All surgeons completed training sessions and received institutional review board approval to participate. Surgeons document mode of failure, mechanism of injury, method of RevACLR, and all intra-articular injuries and treatment.

Patient enrollment began in May 2007; each patient completed a series of validated patient-oriented questionnaires including the Knee Injury Osteoarthritis Outcome Score, Marx Activity Level, Inter­national Knee Documentation Committee, Short Form-36, and Western Ontario and McMaster Osteoarthritis Index.

Anterior (left) and lateral (right) radiographs demonstrate anterior femoral tunnel position. Note the double density of the interference screw in the femur and the two screws in the tibia. The patient had undergone both primary and revision ACL reconstructions. Both failed because the femoral tunnel was too anterior. Reproduced from Getelman MH, Friedman MJ: Revision Anterior Cruciate Ligament Reconstruction Surgery. J Am Acad Orthop Surg 1999;7:189-198.

By May 2008, 159 patients were enrolled in the study. The median age of the patients was 26 years old (range: 12 to 54 years). Men comprise of 53 percent of the cohort. Nearly 9 out of 10 patients (87 percent) were undergoing their first revision; half of those patients had their primary surgery at least 2 years prior to the revision reconstruction.

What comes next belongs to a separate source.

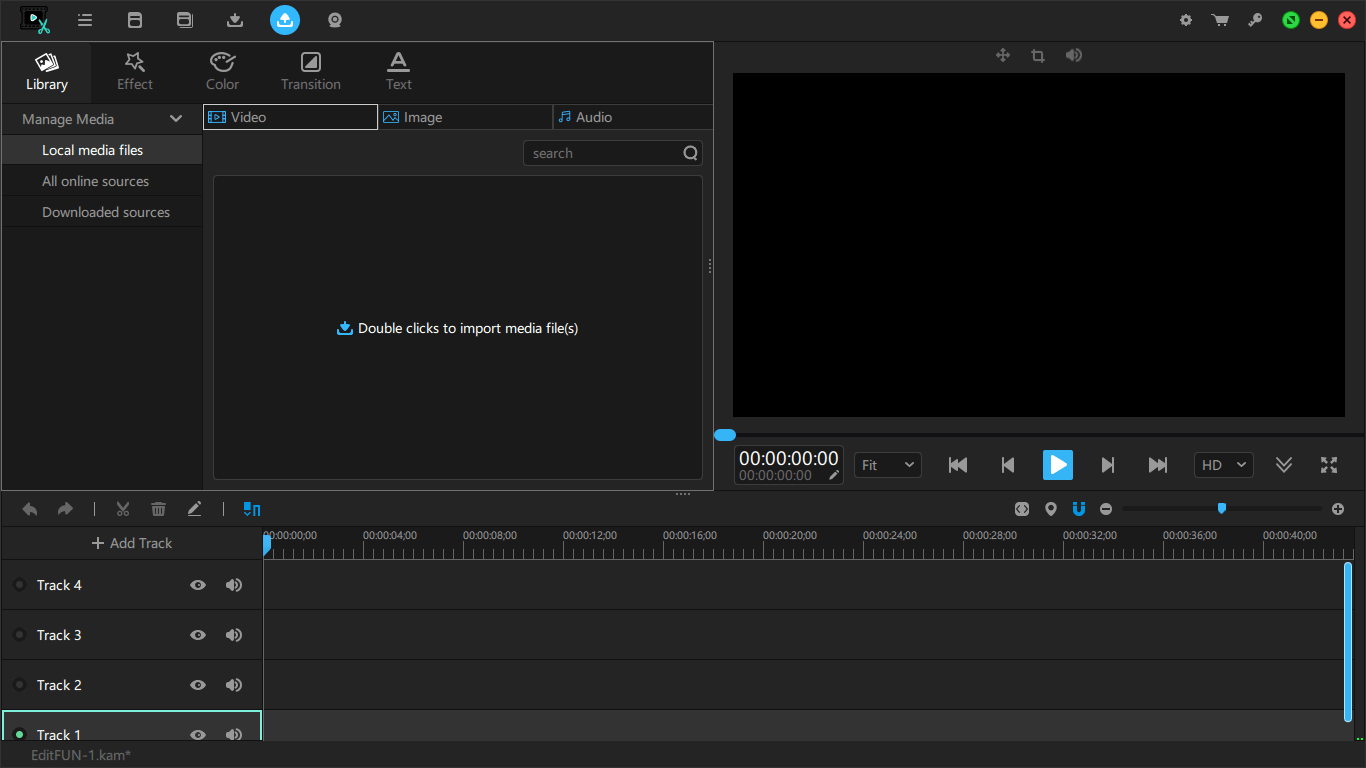Screen dimensions: 1366x768
Task: Open the shopping cart icon
Action: click(x=1220, y=20)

Initial findings are traumatic—and technical
Results of the first phase of the study indicate that trauma is the primary mechanism of reinjury, identified in 70 percent of the patients. Among these patients, more than half (55 percent) sustained a noncontact traumatic reinjury.

Approximately one third of all failures (32 percent) were believed to be due to purely traumatic reinjuries, 7 percent of failures were biologic, and 31 percent were a combination of factors. (Multiple responses were possible.)

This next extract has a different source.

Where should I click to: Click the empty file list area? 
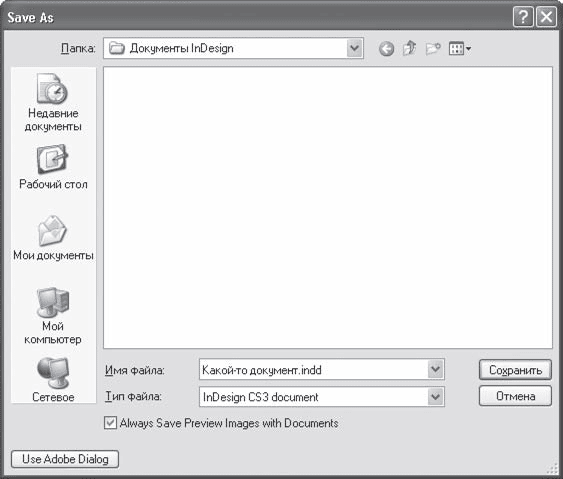(328, 208)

“Technical issues were the sole cause of failure in 27 percent of the patients,” said Dr. Wright, but were potentially related to two thirds of all failures. Tunnel malposition was the primary “technical contributor to failure”; researchers identified femoral tunnel malposition in 65 percent of patients, and tibial tunnel malposition was present in 31 percent of patients.

“The most common autograft used was bone-patellar tendon-bone,” he explained, “which was also the most common allograft used. Approximately one in four allografts used were anterior or posterior tibialis, and 10 percent were Achilles tendon.”

Looking to the future
Although this study is descriptive in nature and not practice-changing at this point, it does demonstrate the ability of the MARS group to rapidly and prospectively accumulate a high number of revision reconstructions. The multisurgeon series also found that traumatic reinjury is more common than noted in previously published studies.

“The planned 2-year follow-up, which will begin in 2009, will determine which of these potentially modifiable factors can predict outcomes. Obviously this cohort has many future questions to ask and answer,” Dr. Wright concluded.

Grant support for this research was provided by the AOSSM and the Musculoskeletal Tissue Foundation. The authors of “Revision ACL reconstruction: Reinjury mechanism, failure mode and graft choice from the Multi-Center ACL Revision Study (MARS)” are Rick W. Wright, MD; Laurie J. Huston, MS; Amanda J. Haas, MA; Barton Mann, PhD, and Kurt P. Spindler, MD. The authors have no other disclosures pertaining to this study.